Today, the most advanced AI models, those purpose-built for complex reasoning, risk modeling, analysis or intelligence applications, are largely unavailable for on-premises deployment because model owners have no reliable mechanism to protect their IP on third-party infrastructure. Conventional infrastructure has no technical barrier to a sufficiently privileged attacker stealing model weights once they're loaded into memory for inference.
That changes with Fortanix; model weights are distributed in encrypted form and decrypted only inside verified TEEs. The model owner doesn't have to trust the infrastructure operator, the enterprise IT team, or any other party in the chain, because the hardware enforces the protection regardless. That gives model providers the confidence to distribute their most advanced systems into enterprise environments for the first time.

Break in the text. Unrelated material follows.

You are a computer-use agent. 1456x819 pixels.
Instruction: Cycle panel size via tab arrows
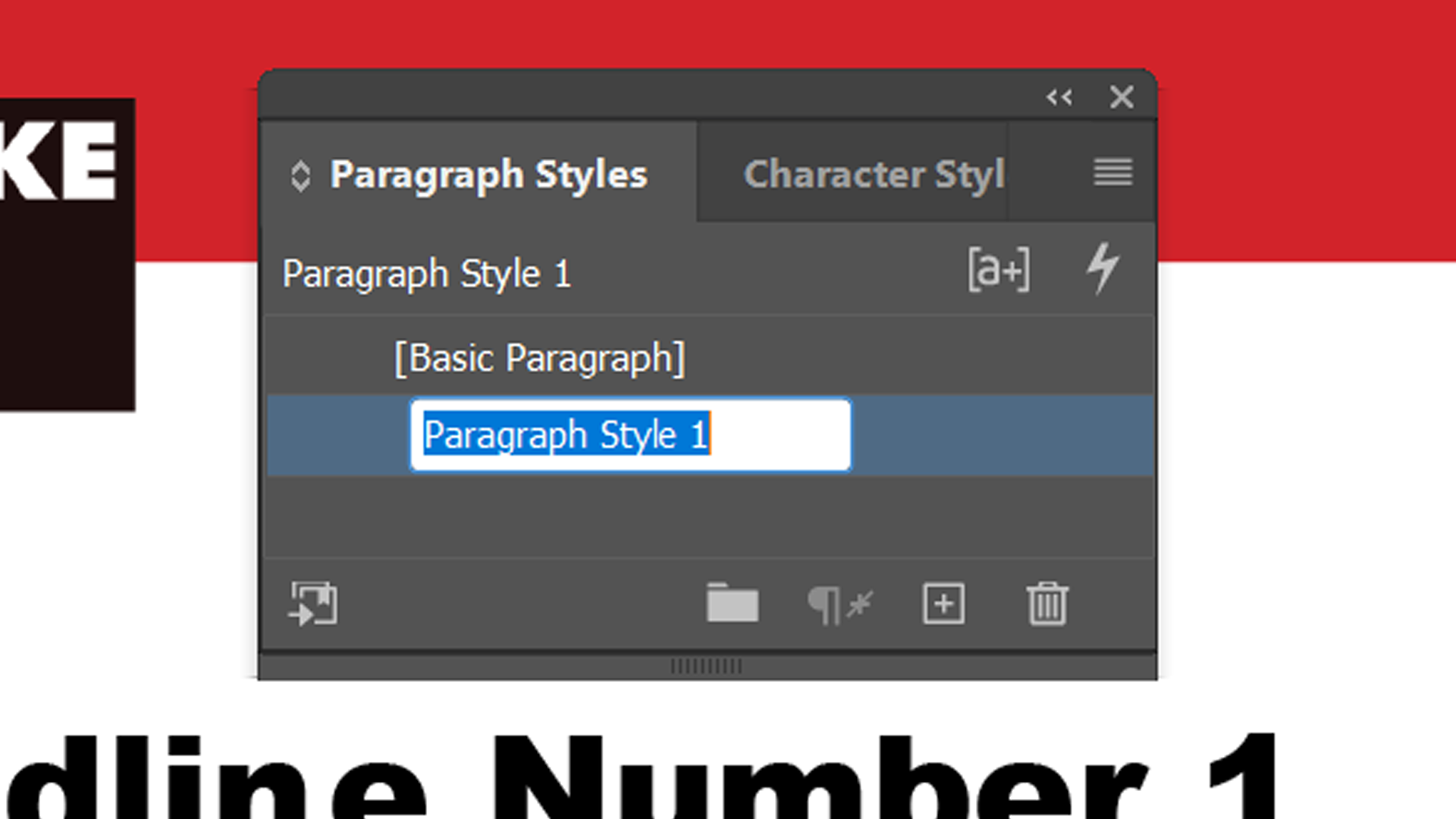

For enterprises running the Cisco Secure AI Factory, this means the range of AI capabilities available to them expands significantly. Workloads that previously required a choice between security and model quality no longer require that compromise. The model can come to the data, inside the enterprise's own infrastructure perimeter, with cryptographic proof that both sides of the trust equation are satisfied.
A New Chapter in a Long History
Fortanix Confidential Computing Manager has been validated on Cisco UCS infrastructure for several years, with joint work demonstrating how Intel SGX-based confidential computing can be deployed across Cisco's B-Series, X-Series and C-Series server platforms.
It’s a history that gave both organizations a clear understanding of how confidential computing capabilities integrate with enterprise-grade infrastructure at scale.
The integration with Cisco Secure AI Factory with NVIDIA is the natural evolution of that relationship into the era of GPU-accelerated AI. Where earlier work focused on CPU-based SGX enclaves for database and application workloads, the current integration extends confidential computing to the GPU layer, where AI inference actually happens. Now, the full execution stack is covered by composite attestation, delivering the protections that enterprise AI requires.
Building the Security Layer That Enterprise AI Deserves
The Cisco Secure AI Factory with NVIDIA is one of the most significant enterprise AI infrastructure platforms in the market. Its ability to span from the core data center to the edge, its integration of security at multiple layers of the stack, and its partnership with NVIDIA across compute, networking, and software give enterprise organizations a foundation for deploying AI at proven production scale.
Fortanix is proud to be part of that foundation. The combination of Fortanix Confidential AI with the Cisco Secure AI Factory gives enterprises what they have been longing for: a secure, verifiable, production-grade path to running their most sensitive AI workloads on the most capable models available, all within infrastructure they control.
This is what it means to build AI infrastructure for the real world.